> Tarefas a realizar:
a: Responda a cada pergunta abaixo com base no texto sobre as ações da Netflix.
(i) Quantas assinaturas a Netflix perdeu no trimestre?
(ii) De quanto foi o prejuízo acumulado por Bill Ackman ao zerar a posição?
(iii) Quantas empresas a Pershing tem na carteira?
b: Copie sem nenhuma alteração as linhas de dados abaixo, a partir da linha que contém "Click the سال جاری tax row label" até a última linha de dados, incluindo as duas.

> Trecho para leitura:
◆ ◆ ◆ ◆ ◆

A grande notícia negativa da semana passada no mercado americano foi a queda das ações da Netflix (NFLX34). Enrolada na estagnação no número de assinantes na Europa e na Ásia e a perda de 700 mil na Rússia depois da decisão da gigante de streaming de deixar o país, pela primeira vez desde 2011 terminou um trimestre perdendo assinaturas – 200 mil.
As projeções do mercado eram de crescimento de 2 milhões. Foi o gatilho para a ação despencar até chegar a uma queda de praticamente 70% no ano, afastando investidores. Um deles foi Bill Ackman, megainvestidor que é fundador e CEO da Pershing Square Capital Management, conhecido pelas apostas de sucesso .
Apenas três meses depois de anunciar a compra de 3,1 milhões de ações da Netflix, ele zerou a posição, acumulando um prejuízo de US$ 430 milhões. Como justificativa, apontou a impossibilidade de olhar hoje, com os dados disponíveis, para o futuro da Netflix e saber o que deve acontecer. Ao se deparar com um grau maior de incerteza, preferiu não arriscar.
Se foi um movimento acertado ou não, só o futuro dirá. Como digo sempre, ninguém tem bola de cristal para saber. Mas o episódio deixa uma lição importante sobre a psicologia dos investimentos. Para começar, o megainvestidor foi surpreendentemente sincero ao admitir que errou ao investir na Netflix. “Estou 100% pronto para admitir meus erros e 100% pronto para fazê-lo rapidamente”, explicou, numa entrevista.
Ao se desfazer das ações, ele evitou também dois erros comuns dos investidores: segurar por muito tempo papéis que estão caindo, vendendo os que sobem, e se arriscar mais para reverter uma perda. São ambas grandes fontes de prejuízo nos portfólios, combinada com uma terceira; fazer operações demais. Neste caso, Ackman até poderia ser acusado, já que montou e desfez uma grande posição em pouco mais de três meses.
Só que aí entra uma grande qualidade do investidor. Ele explicou que caso tivesse posições menores, poderia absorver o prejuízo sem precisar vender. A Pershing, no entanto, conta só com oito ou nove empresas na carteira. Um prejuízo de 43%, como o sofrido, tem potencial muito maior de afetar o retorno do portfólio como um todo. E, com a reversão das expectativas do mercado sobre a empresa, o papel pode cair ainda mais se a onda de vendas continuar.

◆ ◆ ◆ ◆ ◆

> Materiais fornecidos:
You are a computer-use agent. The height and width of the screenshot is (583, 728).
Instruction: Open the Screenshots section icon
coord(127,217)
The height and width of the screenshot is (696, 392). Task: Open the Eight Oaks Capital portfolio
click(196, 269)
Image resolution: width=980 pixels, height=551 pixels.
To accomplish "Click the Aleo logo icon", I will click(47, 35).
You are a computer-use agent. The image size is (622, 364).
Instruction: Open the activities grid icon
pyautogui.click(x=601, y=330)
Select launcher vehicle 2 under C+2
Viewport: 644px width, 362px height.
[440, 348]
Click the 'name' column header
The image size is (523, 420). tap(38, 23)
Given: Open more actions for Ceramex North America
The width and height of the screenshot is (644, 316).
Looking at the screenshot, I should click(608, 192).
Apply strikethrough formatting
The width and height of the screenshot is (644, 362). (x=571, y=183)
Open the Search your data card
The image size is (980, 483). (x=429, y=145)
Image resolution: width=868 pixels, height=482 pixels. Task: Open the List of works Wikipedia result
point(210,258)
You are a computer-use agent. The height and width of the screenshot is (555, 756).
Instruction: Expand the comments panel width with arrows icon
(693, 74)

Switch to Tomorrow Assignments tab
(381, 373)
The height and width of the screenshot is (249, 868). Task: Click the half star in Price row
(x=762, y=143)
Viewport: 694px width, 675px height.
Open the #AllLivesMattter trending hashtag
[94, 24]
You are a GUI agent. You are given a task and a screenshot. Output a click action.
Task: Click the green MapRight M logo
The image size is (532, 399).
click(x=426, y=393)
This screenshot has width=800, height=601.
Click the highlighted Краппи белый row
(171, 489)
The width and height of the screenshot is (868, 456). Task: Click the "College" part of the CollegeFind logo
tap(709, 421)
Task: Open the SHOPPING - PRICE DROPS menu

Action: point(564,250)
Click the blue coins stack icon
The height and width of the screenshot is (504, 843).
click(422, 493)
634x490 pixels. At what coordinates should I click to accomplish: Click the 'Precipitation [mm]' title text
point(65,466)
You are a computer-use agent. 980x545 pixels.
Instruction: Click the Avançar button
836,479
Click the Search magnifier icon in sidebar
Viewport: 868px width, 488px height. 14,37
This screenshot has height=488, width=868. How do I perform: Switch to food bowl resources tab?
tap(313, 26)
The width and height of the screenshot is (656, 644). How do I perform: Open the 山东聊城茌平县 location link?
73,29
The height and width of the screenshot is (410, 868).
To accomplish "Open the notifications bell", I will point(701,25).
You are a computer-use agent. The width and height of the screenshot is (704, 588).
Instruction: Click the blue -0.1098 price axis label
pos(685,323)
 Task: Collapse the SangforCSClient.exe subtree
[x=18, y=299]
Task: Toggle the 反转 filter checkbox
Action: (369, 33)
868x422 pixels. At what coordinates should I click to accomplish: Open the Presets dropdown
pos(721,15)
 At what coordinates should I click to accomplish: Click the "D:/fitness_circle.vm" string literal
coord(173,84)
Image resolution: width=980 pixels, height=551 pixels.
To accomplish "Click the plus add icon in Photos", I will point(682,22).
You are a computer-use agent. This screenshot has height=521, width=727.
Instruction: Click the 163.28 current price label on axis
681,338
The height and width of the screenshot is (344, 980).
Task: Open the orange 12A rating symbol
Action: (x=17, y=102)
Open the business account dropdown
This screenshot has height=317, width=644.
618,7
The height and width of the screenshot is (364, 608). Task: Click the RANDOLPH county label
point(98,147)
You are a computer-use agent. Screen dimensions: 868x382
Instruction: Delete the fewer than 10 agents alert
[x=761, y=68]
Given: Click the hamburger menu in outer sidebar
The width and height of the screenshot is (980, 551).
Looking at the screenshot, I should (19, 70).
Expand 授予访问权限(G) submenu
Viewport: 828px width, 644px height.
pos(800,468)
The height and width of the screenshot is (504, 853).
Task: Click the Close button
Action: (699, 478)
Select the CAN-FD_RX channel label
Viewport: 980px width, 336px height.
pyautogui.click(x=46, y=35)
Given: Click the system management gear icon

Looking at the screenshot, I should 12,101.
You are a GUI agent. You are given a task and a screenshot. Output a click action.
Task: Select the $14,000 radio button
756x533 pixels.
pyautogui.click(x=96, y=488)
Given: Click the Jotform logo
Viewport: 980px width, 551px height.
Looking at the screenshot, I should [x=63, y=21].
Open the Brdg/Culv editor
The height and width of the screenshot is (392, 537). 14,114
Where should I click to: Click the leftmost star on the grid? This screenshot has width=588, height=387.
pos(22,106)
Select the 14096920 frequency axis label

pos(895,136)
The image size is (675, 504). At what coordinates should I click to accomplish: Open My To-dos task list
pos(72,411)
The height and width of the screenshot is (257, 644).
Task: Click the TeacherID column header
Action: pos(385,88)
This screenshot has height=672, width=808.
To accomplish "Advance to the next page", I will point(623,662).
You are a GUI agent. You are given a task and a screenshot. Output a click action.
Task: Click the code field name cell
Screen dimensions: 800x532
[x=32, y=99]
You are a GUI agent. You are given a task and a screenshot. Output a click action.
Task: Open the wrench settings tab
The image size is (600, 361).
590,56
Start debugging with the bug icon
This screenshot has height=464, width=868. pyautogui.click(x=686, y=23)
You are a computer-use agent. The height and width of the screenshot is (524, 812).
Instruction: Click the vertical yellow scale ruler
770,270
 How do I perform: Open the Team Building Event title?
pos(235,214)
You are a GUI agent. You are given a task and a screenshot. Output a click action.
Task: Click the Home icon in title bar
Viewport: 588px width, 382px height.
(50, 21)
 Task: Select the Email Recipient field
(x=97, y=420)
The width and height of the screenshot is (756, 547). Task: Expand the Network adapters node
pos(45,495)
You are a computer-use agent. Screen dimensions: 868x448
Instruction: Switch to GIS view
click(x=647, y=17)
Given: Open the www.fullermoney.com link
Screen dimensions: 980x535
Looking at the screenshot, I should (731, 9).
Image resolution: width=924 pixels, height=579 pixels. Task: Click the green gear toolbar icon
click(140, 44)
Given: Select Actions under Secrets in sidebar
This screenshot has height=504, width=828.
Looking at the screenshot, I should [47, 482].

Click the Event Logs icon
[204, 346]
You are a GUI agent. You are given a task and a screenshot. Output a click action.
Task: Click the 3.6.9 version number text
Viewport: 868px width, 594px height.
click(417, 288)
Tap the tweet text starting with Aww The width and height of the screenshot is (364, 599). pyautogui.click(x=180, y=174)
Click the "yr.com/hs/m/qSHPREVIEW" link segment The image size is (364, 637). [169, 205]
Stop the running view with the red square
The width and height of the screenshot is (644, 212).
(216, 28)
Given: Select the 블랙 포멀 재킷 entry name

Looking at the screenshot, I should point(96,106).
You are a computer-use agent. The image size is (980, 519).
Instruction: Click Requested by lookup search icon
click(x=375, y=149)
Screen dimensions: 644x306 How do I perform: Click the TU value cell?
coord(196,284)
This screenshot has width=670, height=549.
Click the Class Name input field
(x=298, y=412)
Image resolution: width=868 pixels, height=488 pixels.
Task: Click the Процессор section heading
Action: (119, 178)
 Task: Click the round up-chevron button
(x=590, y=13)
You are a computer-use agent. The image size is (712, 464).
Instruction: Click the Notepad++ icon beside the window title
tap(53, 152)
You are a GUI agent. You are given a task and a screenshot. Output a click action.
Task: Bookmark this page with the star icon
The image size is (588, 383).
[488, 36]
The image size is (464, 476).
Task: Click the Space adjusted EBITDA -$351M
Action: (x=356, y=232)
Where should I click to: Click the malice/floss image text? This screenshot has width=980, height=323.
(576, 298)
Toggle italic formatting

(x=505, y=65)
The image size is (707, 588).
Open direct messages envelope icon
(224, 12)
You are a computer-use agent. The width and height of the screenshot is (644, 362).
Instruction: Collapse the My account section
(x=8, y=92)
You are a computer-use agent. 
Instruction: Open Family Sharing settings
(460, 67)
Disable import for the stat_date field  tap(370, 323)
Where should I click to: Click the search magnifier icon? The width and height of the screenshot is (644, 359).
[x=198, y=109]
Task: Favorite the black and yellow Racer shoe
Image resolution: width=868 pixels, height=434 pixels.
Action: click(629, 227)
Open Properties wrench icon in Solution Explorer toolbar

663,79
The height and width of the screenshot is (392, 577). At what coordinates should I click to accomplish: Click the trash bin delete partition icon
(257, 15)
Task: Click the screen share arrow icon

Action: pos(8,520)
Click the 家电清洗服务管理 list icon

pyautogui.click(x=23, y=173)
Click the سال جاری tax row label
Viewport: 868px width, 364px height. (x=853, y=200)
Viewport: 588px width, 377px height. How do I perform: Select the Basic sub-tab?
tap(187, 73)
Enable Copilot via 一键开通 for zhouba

◆ ◆ ◆ ◆ ◆

> Respostas por tarefa:
a:
(i) 200 mil.
(ii) US$ 430 milhões.
(iii) Oito ou nove.

b:
Click the سال جاری tax row label
Viewport: 868px width, 364px height. (x=853, y=200)
Viewport: 588px width, 377px height. How do I perform: Select the Basic sub-tab?
tap(187, 73)
Enable Copilot via 一键开通 for zhouba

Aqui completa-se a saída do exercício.